Given passage:

Should I Take a Multivitamin Daily? Debunking the Multivitamin/Mineral Myth

Should I Take a Multivitamin Daily? Debunking the Multivitamin/Mineral MythIf you’ve read the recent headlines proclaiming that multivitamin/mineral supplements offer no apparent health benefit and may potentially be harmful, you may be asking yourself: Should I take a multivitamin daily? What’s the point? Are multivitamins/minerals a waste of my time and money?

The truth is that many experts believe the recent multivitamin/mineral conclusions are flat-out wrong and ignore the totality of the evidence from decades of nutrition research. Dr. Balz Frei, Ph.D., Distinguished Professor of Biochemistry and Biophysics and Director of the Linus Pauling Institute at Oregon State University, recently crafted a concise response. According to Dr. Frei, the case is far from closed for vitamin and mineral supplements despite the recent editorial in the journal Annals of Internal Medicine, “Enough Is Enough: Stop Wasting Money on Vitamin and Mineral Supplements,” in which the authors conclude that “we believe that the case is closed—supplementing the diet of well-nourished adults with (most) mineral or vitamin supplements has no clear benefit and might even be harmful”. 

Why you most certainly should take a multivitamin/mineral daily:

Dr. Frei gives some simple reasons to take a daily multivitamin/mineral supplement. First, he stresses that it will help fill the known nutritional gaps in the average American diet. Filling these known gaps with a daily multivitamin/mineral helps assure normal biological function and metabolism and supports good health, he says. He points to research clearly showing that most Americans fail to get all of their recommended vitamins and minerals from their diet, and he cites other studies showing that those nutritional gaps can be safely, effectively, and inexpensively filled with a multivitamin/mineral.

Stored data:
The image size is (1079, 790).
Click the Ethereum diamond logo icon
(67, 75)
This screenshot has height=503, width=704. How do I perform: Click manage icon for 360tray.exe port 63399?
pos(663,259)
==
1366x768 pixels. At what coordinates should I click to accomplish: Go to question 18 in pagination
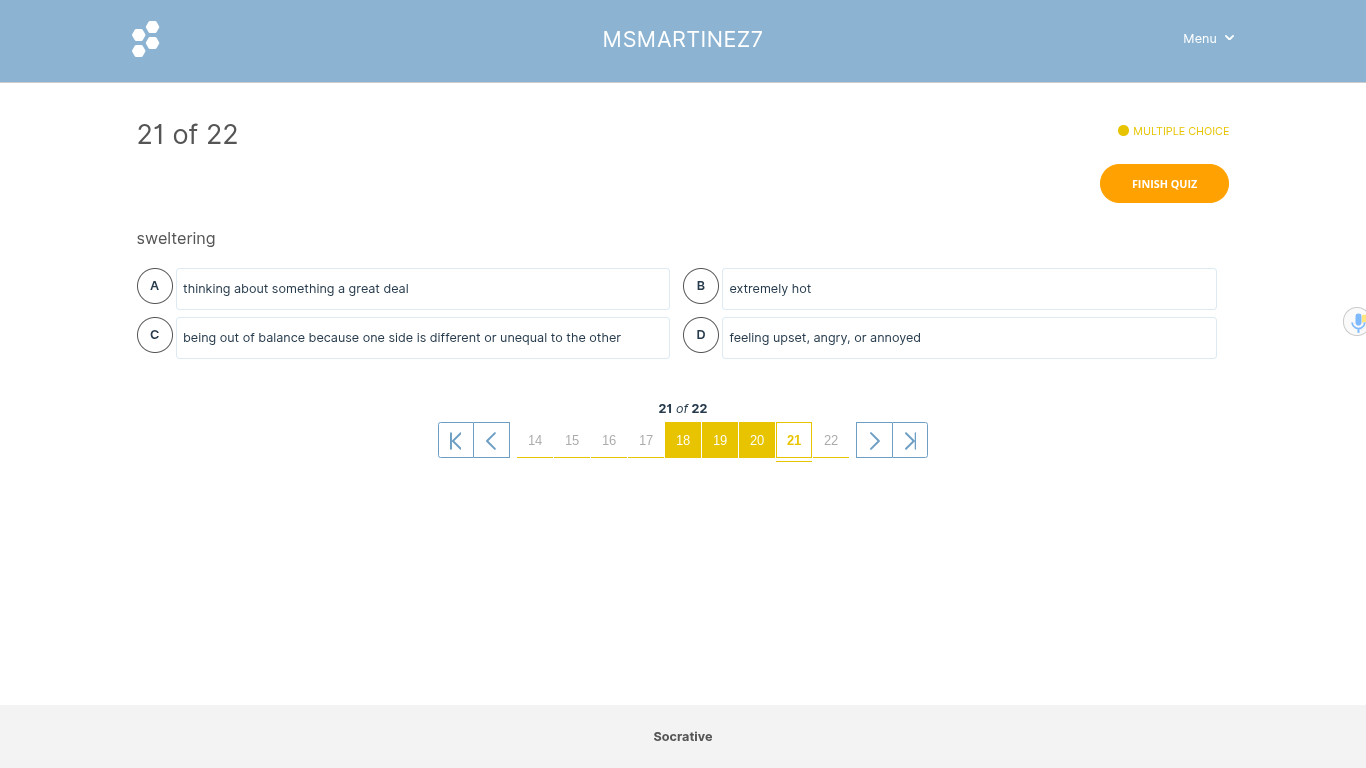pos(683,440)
* * *
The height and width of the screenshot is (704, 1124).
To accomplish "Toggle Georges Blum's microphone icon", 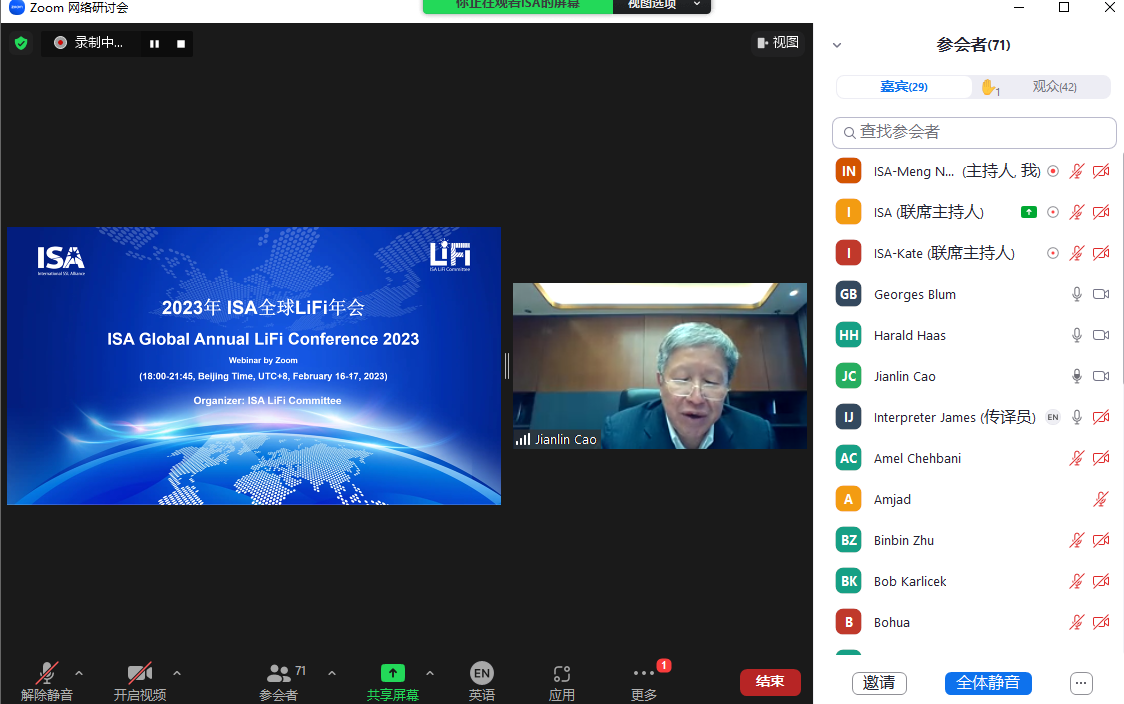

Requirement:
In the multivitamin article, restate the text from "Why you most" up to and including "with a multivitamin/mineral.", changing "nutritional gaps" to "dietary gaps".

Answer section:
Why you most certainly should take a multivitamin/mineral daily:

Dr. Frei gives some simple reasons to take a daily multivitamin/mineral supplement. First, he stresses that it will help fill the known dietary gaps in the average American diet. Filling these known gaps with a daily multivitamin/mineral helps assure normal biological function and metabolism and supports good health, he says. He points to research clearly showing that most Americans fail to get all of their recommended vitamins and minerals from their diet, and he cites other studies showing that those dietary gaps can be safely, effectively, and inexpensively filled with a multivitamin/mineral.